Data for processing section start

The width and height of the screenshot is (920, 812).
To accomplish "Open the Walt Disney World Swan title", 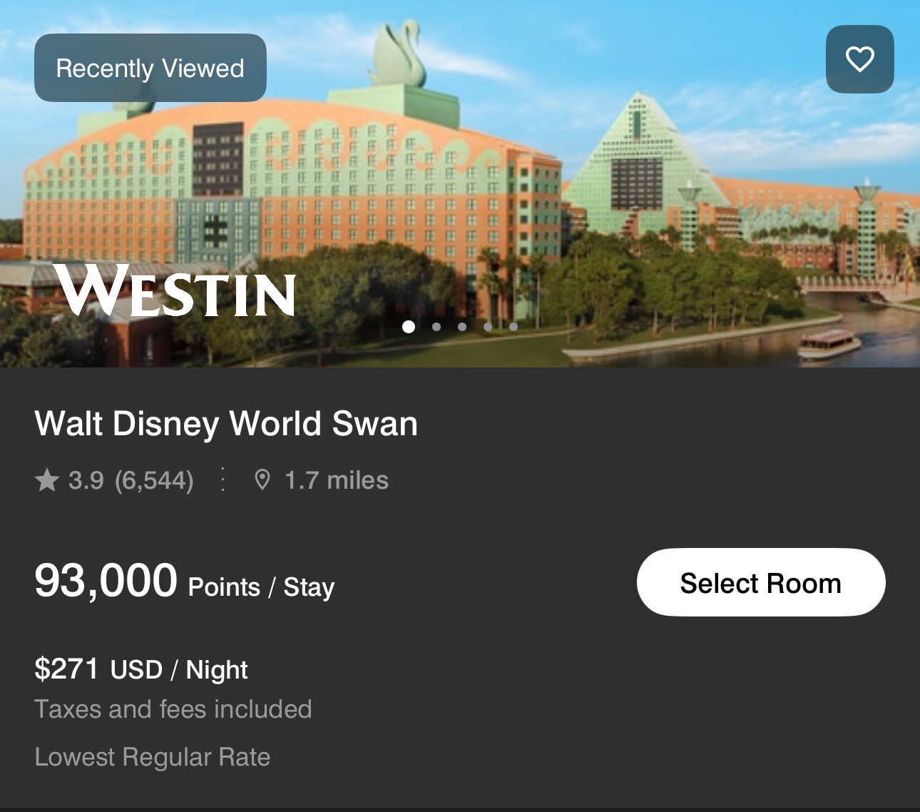I will [226, 423].

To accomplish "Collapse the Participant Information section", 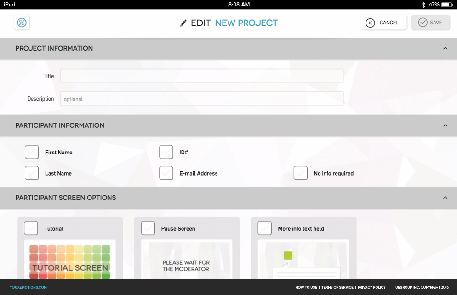I will 445,125.
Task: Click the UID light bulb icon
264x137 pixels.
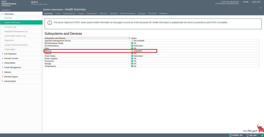Action: 247,135
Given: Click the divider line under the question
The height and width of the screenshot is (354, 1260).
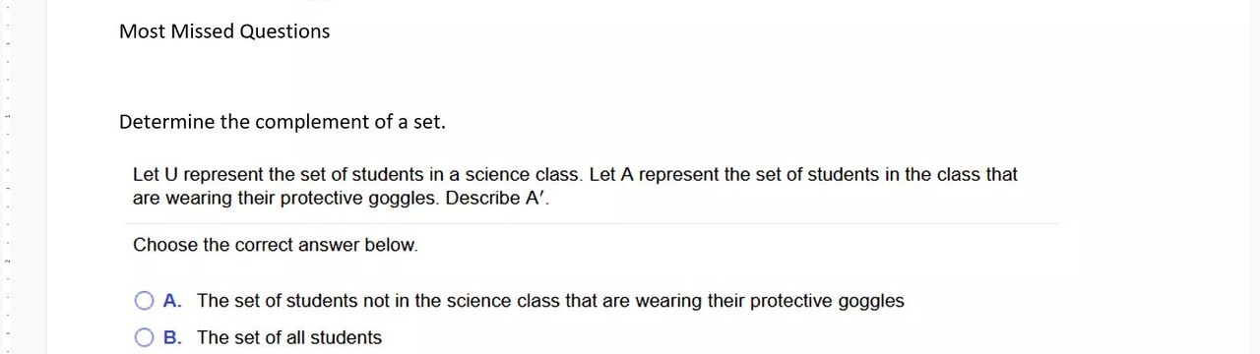Looking at the screenshot, I should tap(593, 224).
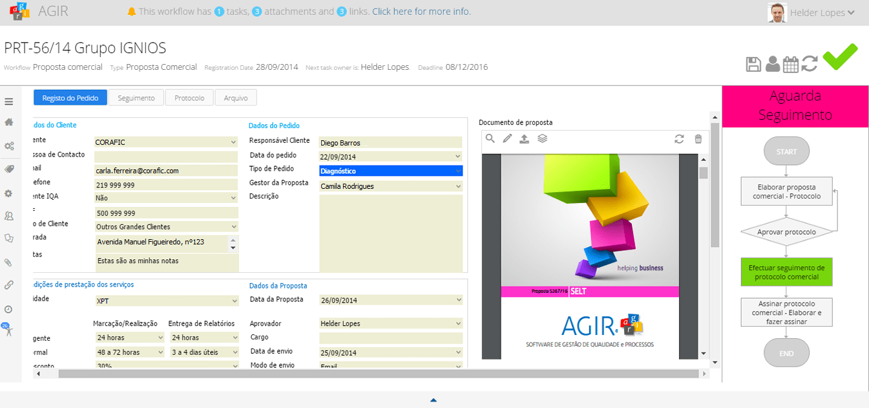869x408 pixels.
Task: Open the calendar icon in the header
Action: 790,64
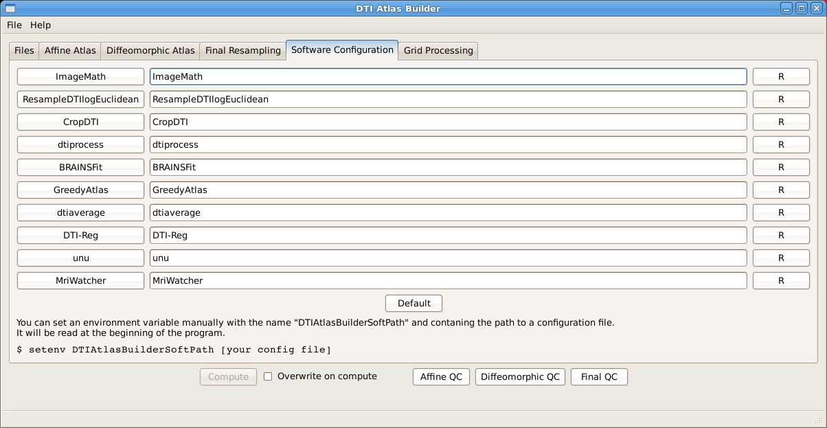Open the Diffeomorphic Atlas tab
Viewport: 827px width, 428px height.
(150, 51)
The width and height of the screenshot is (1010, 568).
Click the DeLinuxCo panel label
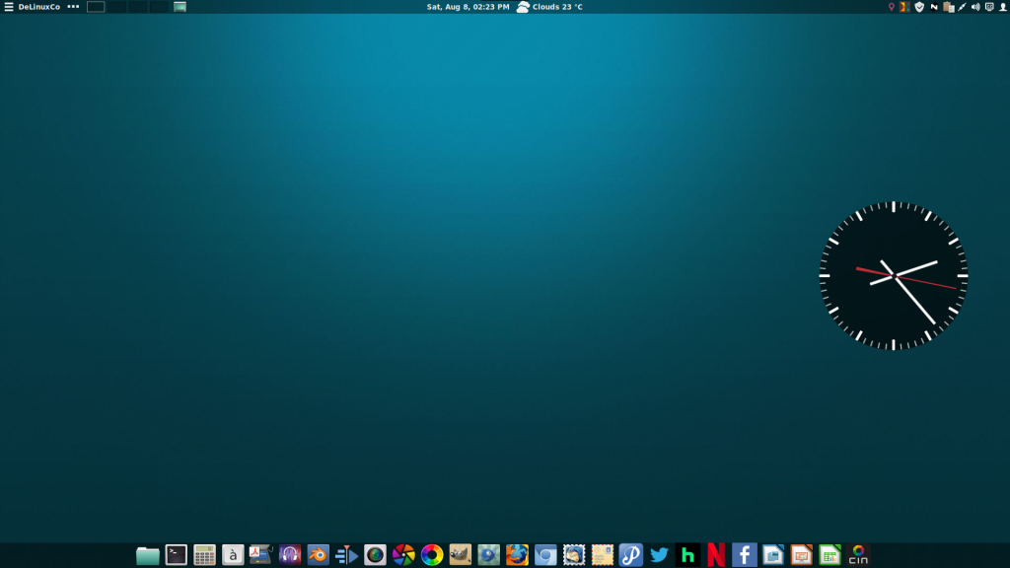tap(39, 7)

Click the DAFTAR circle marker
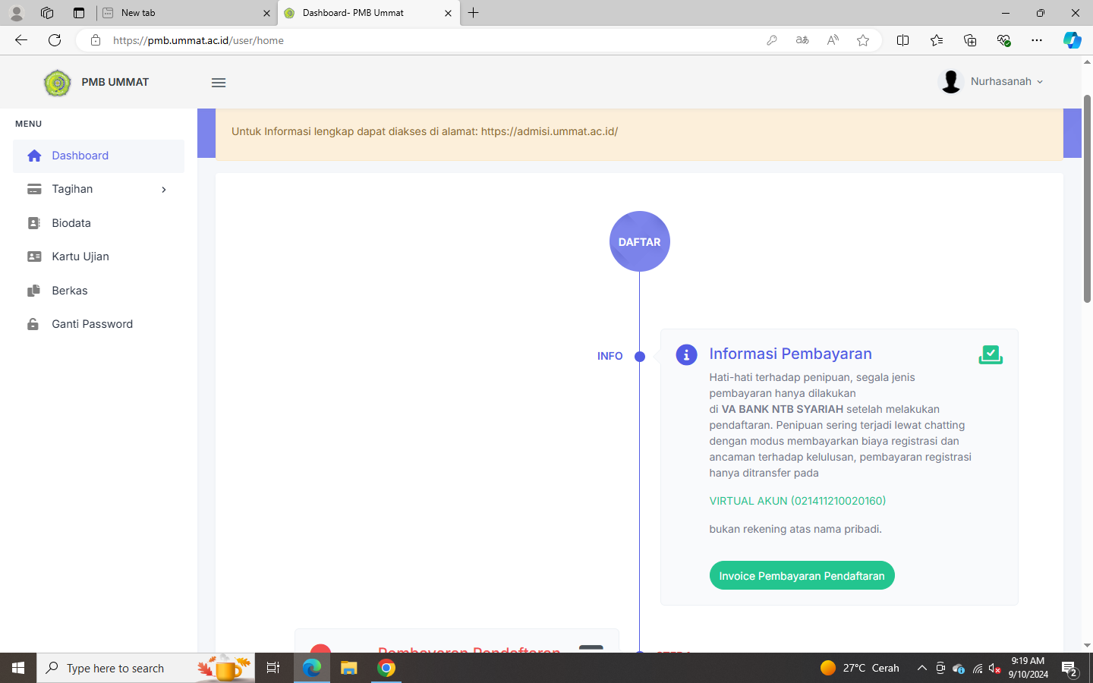click(x=639, y=241)
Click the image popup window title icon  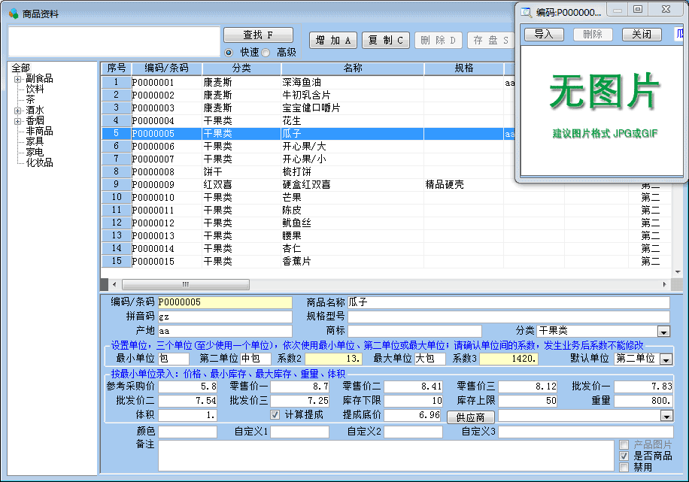[x=527, y=12]
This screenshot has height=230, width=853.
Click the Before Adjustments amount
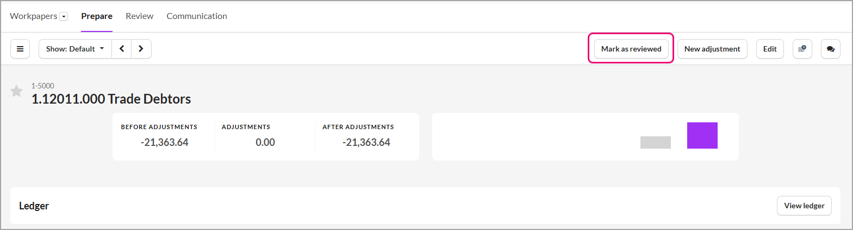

Data for processing section end

_Work request_: Transcribe, word for word, the line holding "This screenshot has height=230, width=853." and all lines after it in the entries above, ending with the last. Only those lines; no pictures.

_Answer to this problem_:
This screenshot has height=230, width=853.
Click the Before Adjustments amount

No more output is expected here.